A polyphonic composition featuring imitative counterpoint based on one or more central and recurrent themes known as subjects.

The subject is introduced by a single voice (or instrument) at the beginning of the fugue, then reiterated by each of the voices in turn throughout the fugue in a myriad of combinations and transformations. In this sense, the voices imitate each other much like they do in the more familiar round or canon (e.g. "Row, Row, Row Your Boat"). When a voice is active but not stating the subject, it runs against or counter to the other voices using a wide range of possible material often assuming as much importance as the subject itself. For some portion of the fugue, the subject may be absent (episode). Some fugues feature multiple subjects (e.g. double fugue). The art of fugal composition is based on a general set of rules and common techniques including the complexities of counterpoint itself.

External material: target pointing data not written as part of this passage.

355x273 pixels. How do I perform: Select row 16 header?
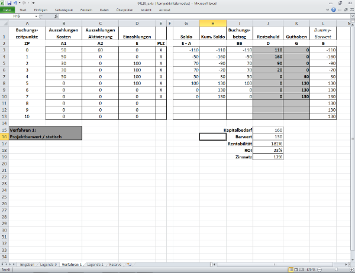click(x=4, y=136)
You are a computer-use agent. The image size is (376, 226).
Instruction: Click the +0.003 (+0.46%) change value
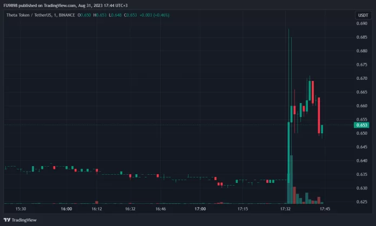pyautogui.click(x=154, y=15)
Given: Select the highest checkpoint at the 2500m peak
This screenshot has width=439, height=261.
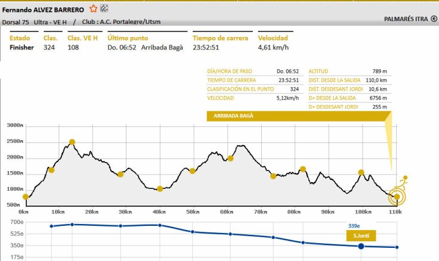Looking at the screenshot, I should (72, 142).
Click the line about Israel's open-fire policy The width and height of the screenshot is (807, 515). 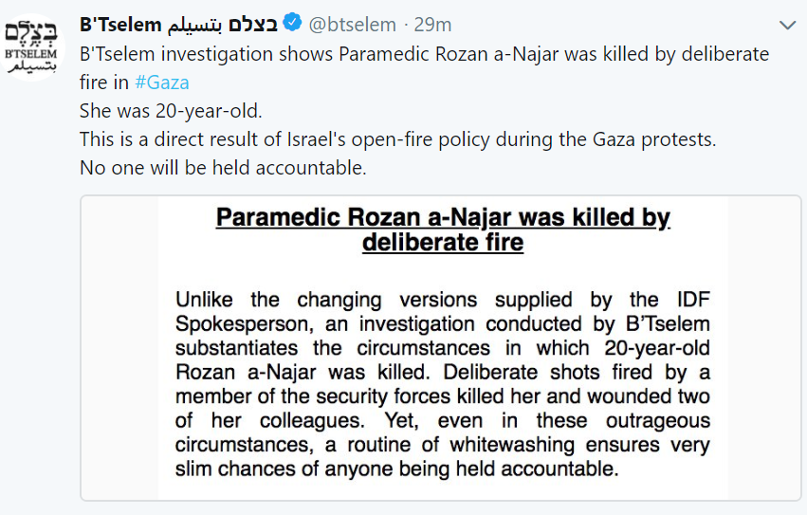point(398,139)
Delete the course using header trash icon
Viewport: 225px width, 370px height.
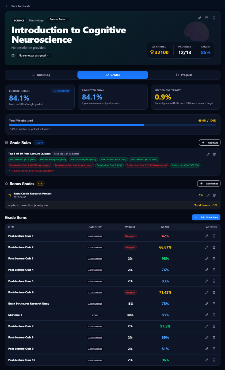coord(214,18)
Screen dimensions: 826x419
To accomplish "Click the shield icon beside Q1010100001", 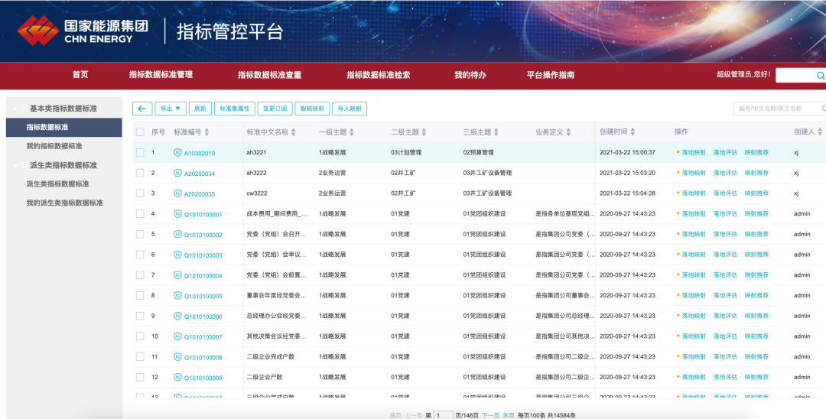I will point(177,214).
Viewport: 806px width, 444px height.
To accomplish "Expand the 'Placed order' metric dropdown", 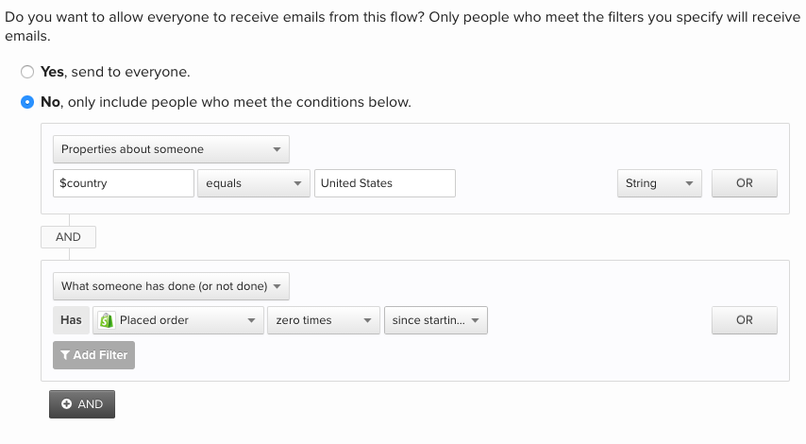I will coord(177,320).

While a fugue is a kind of counterpoint, not all counterpoint is a fugue. Composing a coherent and satisfying fugue is a high art.

Because of a basic formal organization common to most fugues, a fugue is often considered a form. But it is a very loose form that leads to a wide variety of shapes and sizes. Common rules require certain features (for example, a clear exposition) but not necessarily the overall layout or development of the composition. If there is any distinctive aspect of its form, it is generally its continuous, unarticulated nature, lacking repeats or strong sectional landmarks common to other song and movement forms. Nonetheless, fugue is better regarded as an aspect of texture, a process or a procedure. Even so, a fugue is a class, kind or type of musical composition, and the word fugue is often part of the composition's title (much like the word "symphony"). In this sense, fugue can be considered a musical genre. Most often, a fugue in joined with a prelude establishing a two-movement entity.

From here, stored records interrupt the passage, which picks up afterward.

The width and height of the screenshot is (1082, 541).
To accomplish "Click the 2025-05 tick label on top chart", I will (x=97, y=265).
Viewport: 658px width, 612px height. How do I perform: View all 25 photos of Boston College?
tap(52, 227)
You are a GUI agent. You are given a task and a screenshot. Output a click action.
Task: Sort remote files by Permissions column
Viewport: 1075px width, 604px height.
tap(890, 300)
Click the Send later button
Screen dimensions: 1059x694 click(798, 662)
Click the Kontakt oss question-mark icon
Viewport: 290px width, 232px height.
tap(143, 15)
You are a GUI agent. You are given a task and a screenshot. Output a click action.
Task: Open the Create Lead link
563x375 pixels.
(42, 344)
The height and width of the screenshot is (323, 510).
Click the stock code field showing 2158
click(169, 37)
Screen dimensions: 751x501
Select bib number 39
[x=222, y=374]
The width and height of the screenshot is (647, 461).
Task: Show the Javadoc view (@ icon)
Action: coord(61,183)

The fugue has a very old and continuous history in Western music going back to the Renaissance. Though it is most commonly associated with Baroque era and the masterpieces of Johann Sebastian Bach, the fugue has remained active in Western art music ever since (e.g. in the music of Haydn, Mozart, Beethoven, Mendelssohn, Brahms, Schoenberg, Bartók, Shostakovich, Hindemith, etc.). Though not complete and independent fugues, many classical compositions feature a section with the texture and drama of a fugue known as fugato. A vivid grasp of the fugue is essential for deeply appreciating many of the great masterworks since 1600.

The greatest and most accessible examples of the fugue are undoubtedly the set of 48 written by Bach and published in two books known as The Well -Tempered Claiver.

After Bach, Beethoven is frequently considered the next great, as well as one of the absolute greatest contraputalists, specifically with regard to his fugues. For a gargantuan masterpiece fugue in the novel form and style of Beethoven, see the difficult but transcendant Grosse Fugue. Most worthy composers have expressed themselves in fugue or at least fugato with some finesse. Once you are aware of it, you will hear it far more that you would otherwise. For a modern master, consider Shostakovich.